Metaprogramming is about writing programs that write programs, often as a way to improve productivity. A recent Artima discussion focused on the merits of metaprogramming in generating source code from a domain-specific language (DSL). Since a DSL can be compact and very focused on an application domain, generating an often more verbose program in a target language such as Java can not only save time, but also help create more consistent programs.

Java source code is usually compiled to an intermediate bytecode format, and metaprogramming techniques can be used to manipulate bytecode directly. Because Java bytecode is often more compact than source code, manipulating bytecodes directly can have the same benefits as source code-level metaprogramming with the bonus of speed, allowing metaprogramming to be used even at runtime. Such techniques are employed, for instance, by tools such as Hibernate or code coverage tools to instrument bytecodes loaded into the JVM.

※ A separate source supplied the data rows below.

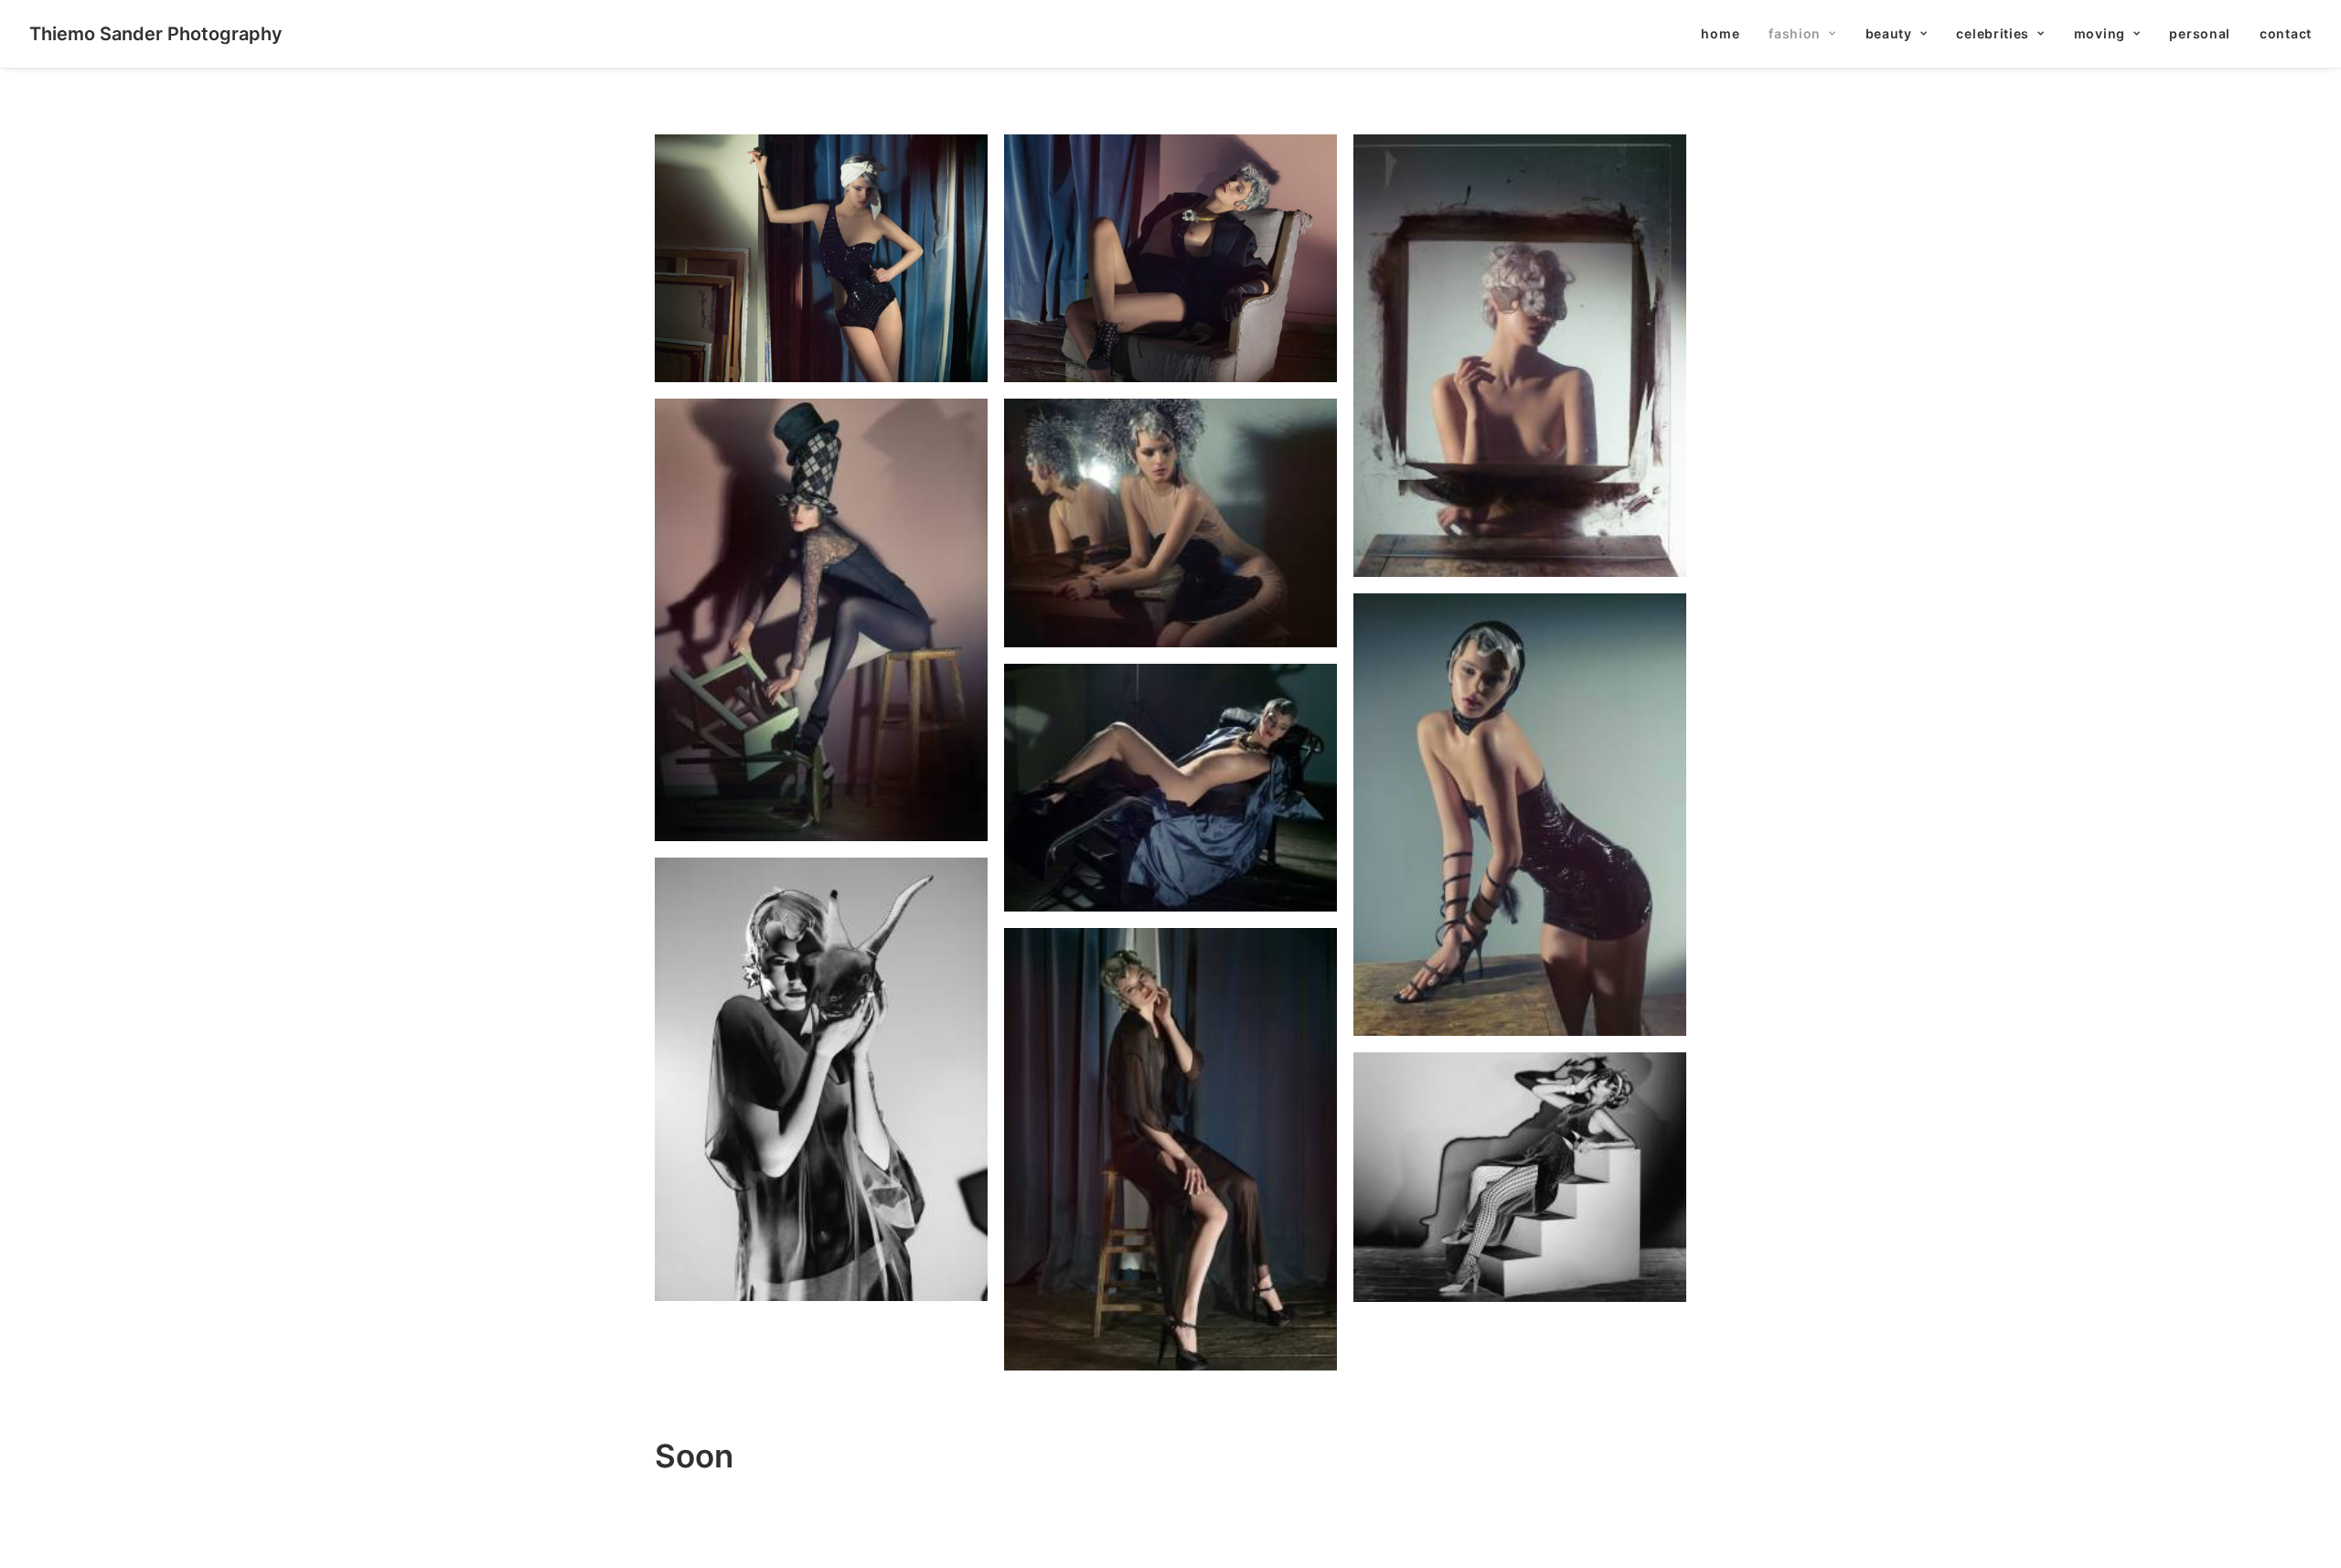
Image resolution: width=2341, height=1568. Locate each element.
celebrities (1992, 33)
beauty (1888, 33)
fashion (1795, 33)
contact (2286, 33)
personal (2199, 33)
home (1720, 33)
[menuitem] (1726, 34)
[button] (821, 258)
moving (2099, 33)
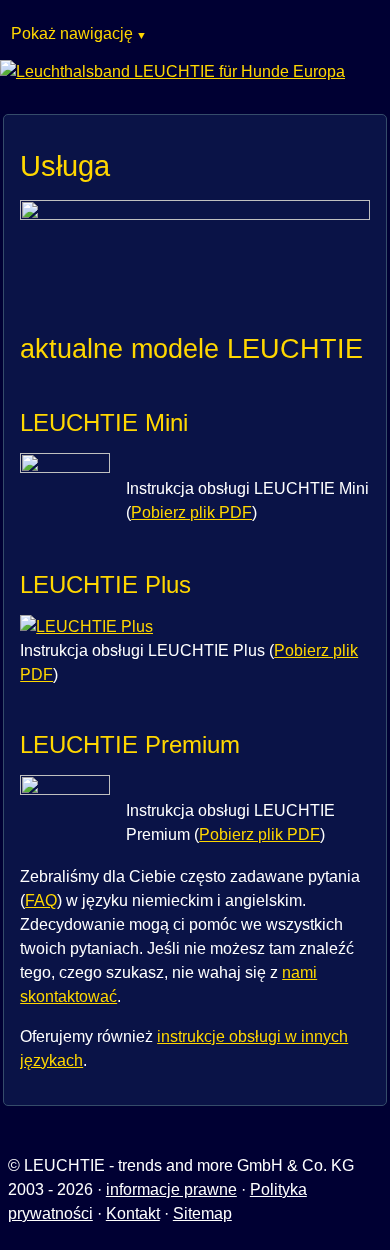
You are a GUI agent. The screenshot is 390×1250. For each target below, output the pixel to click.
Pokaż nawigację (72, 33)
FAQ (41, 900)
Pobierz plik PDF (191, 512)
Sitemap (202, 1213)
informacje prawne (171, 1189)
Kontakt (133, 1213)
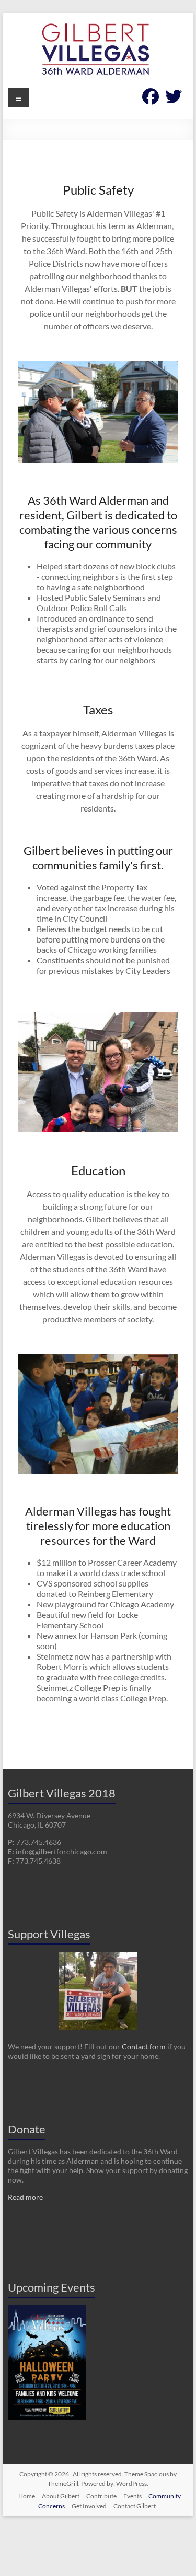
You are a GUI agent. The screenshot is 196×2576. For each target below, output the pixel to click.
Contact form (144, 2046)
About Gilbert (60, 2496)
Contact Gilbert (134, 2506)
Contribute (101, 2496)
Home (26, 2496)
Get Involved (89, 2506)
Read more (25, 2196)
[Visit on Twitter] (173, 99)
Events (132, 2496)
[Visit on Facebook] (150, 99)
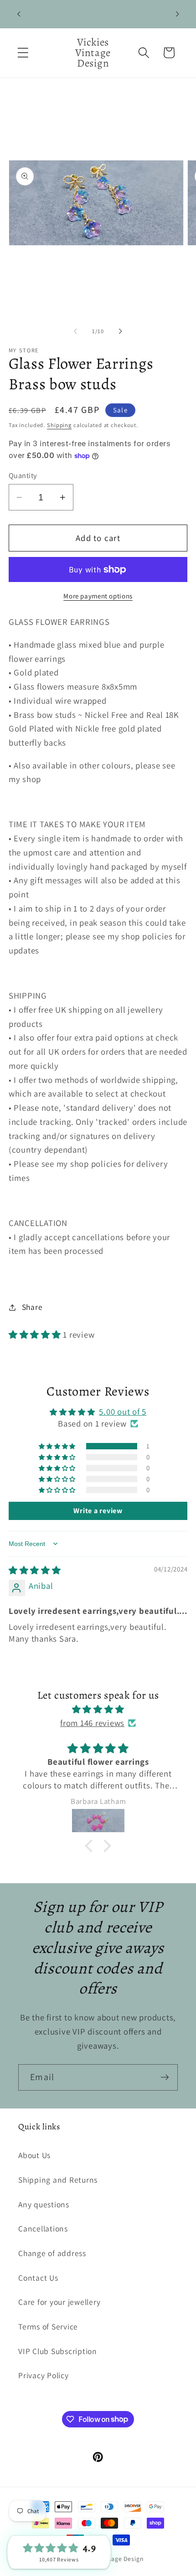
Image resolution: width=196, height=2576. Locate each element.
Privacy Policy (43, 2375)
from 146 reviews (92, 1722)
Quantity (23, 475)
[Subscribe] (164, 2077)
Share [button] (32, 1307)
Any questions (43, 2204)
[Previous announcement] (19, 14)
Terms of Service (48, 2326)
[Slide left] (76, 331)
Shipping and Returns (58, 2179)
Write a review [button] (98, 1510)
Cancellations (43, 2228)
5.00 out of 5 (122, 1411)
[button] (23, 52)
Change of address (52, 2253)
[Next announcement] (177, 14)
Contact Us (38, 2277)
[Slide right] (121, 331)
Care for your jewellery (59, 2302)
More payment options (98, 596)
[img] (35, 1570)
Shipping (59, 425)
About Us (34, 2155)
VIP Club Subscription (57, 2351)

Just as source-code generation from a DSL can lead to more flexible systems—since a DSL can be targetted to different languages and the DSL and generated source code can evolve independently—byte code generation and manipulation can bring about a similar benefit. For instance, bytecode can be examined and modified at runtime to suit a target environment of the deployed system. The authors of ASM, a popular bytecode manipulation library, summarize this benefit:

Most of the techniques used to implement dynamically adaptible systems use some form of interposition, [such as] interposition objects, meta objects, [etc.] Interposition can indeed be used not only to modify the semantics of components, for example to add [to] them functional or non-functional properties, but also to dynamically add and remove these [...] properties.

In a recent series of articles, Dennis Sosnoski explores bytecode-level metaprogramming and other ways of manipulting classes. He points out that throughout its evolution, the Java bytecode format has added an increasingly rich set of class metadata, generics being the latest and most comprehensive addition. Much of that information is there for developers to exploit via bytecode-level metaprogramming techniques, allowing the creation of more flexible systems.

Dennis' articles also point out that Java's reflection facility works only on classes already loaded into the JVM. Thus, reflection has limited benefits in the context of bytecode-level metaprogramming. Instead, he shows how to obtain and modify class data before loading classes into the JVM.

Have you used bytecode-level metaprogramming tools in your work? If so, did you find that generating or changing bytecodes on the fly leads to more adaptable systems?